Excédé par les insultes, Sansal, qui a tendance à parler sans filtre, finit par lâcher qu’il va quitter la France. Peut-être ses nouveaux amis l’ont-ils excessivement exposé à la vindicte des imbéciles, en le brandissant comme un symbole. À tout prendre, être un brin récupéré par des gens qui pensent qu’il est le nouveau Soljenitsyne est moins déplaisant qu’être reçu à l’Académie royale de Belgique par un auteur Gallimard qui le présente, toute honte bue, comme « le héros d’une droite décomplexée ». Et ta sœur, elle a des complexes ?
Habituellement, Vincent Bolloré semble trouver quelque plaisir à être traité de facho par la pointe avancée des « mutins de Panurge ». Cette fois, on dirait qu’il est touché, d’où une riposte qui ne brille pas par la nuance, d’autant que Nora, lui, se tait. On rappelle ses émoluments certes mirifiques, mais qu’on avait jugé bon de lui accorder.
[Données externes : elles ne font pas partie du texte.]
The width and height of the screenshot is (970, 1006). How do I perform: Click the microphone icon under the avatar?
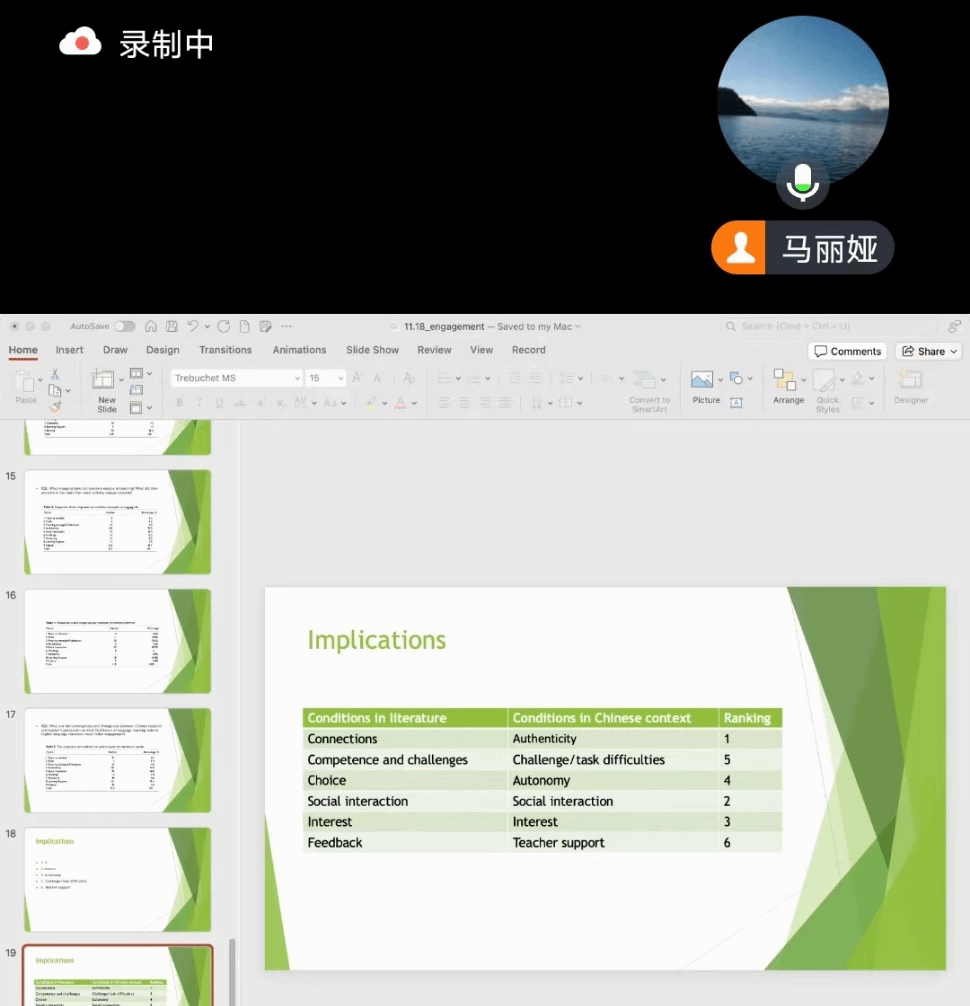(x=802, y=183)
Pascal Meynadier dresse de lui un portrait peu flatteur où il est beaucoup question de ses origines et de ses réseaux. Qu’il n’y ait pas d’intention, c’est une certitude, mais il y a un parfum. Nora n’est évidemment pas pointé comme juif (ce n’est vraiment pas le genre de la maison Bolloré), mais comme l’incarnation de ces élites libérales et cosmopolites qui ont certes contribué à effacer les frontières et fasciser le populo, mais qui ont aussi fait honneur à la culture française. « C’est un peu comme les aristocrates d’Ancien Régime, reprend l’éditeur anonyme. Ils ont profité de la vie et fait beaucoup d’erreurs. Mais ils avaient aussi de bons côtés. Et après eux, on a eu les sans-culottes. » Les insurgés ne sont pas tous des petits marquis germanopratins, ni des « auteurs sans lecteurs » – au demeurant les ventes ne sauraient être le seul critère de la qualité littéraire.
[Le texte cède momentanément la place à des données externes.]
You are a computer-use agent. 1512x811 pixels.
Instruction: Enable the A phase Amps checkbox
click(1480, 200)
N’irons-nous plus jamais à Saint-Germain-des-Prés ? Le 27 avril, alors que des noms d’oiseaux continuent à fuser, on apprend que les vénérables librairies Joseph Gibert, enseigne fondée en 1886, demandent leur placement en redressement judiciaire. Les beaux esprits qui se croient préposés à la distribution de brevets de respectabilité ou d’infamie ne voient pas qu’ils dansent sur un marécage qui finira par engloutir tout le monde. En quelques années, le marché de l’édition a chuté de 15 à 30 % selon les secteurs. Les humains lisent de moins en moins : deux heures par semaine en moyenne pour les lycéens, et généralement par obligation, contre trois heures d’écran par jour. Face à cette catastrophe civilisationnelle, la guérilla de salon à laquelle on a assisté paraît terriblement dérisoire. D’après Marcel Gauchet, même chez les adultes, la lecture a cessé d’être un plaisir pour devenir une corvée. Et ça, ce n’est pas la faute à Bolloré.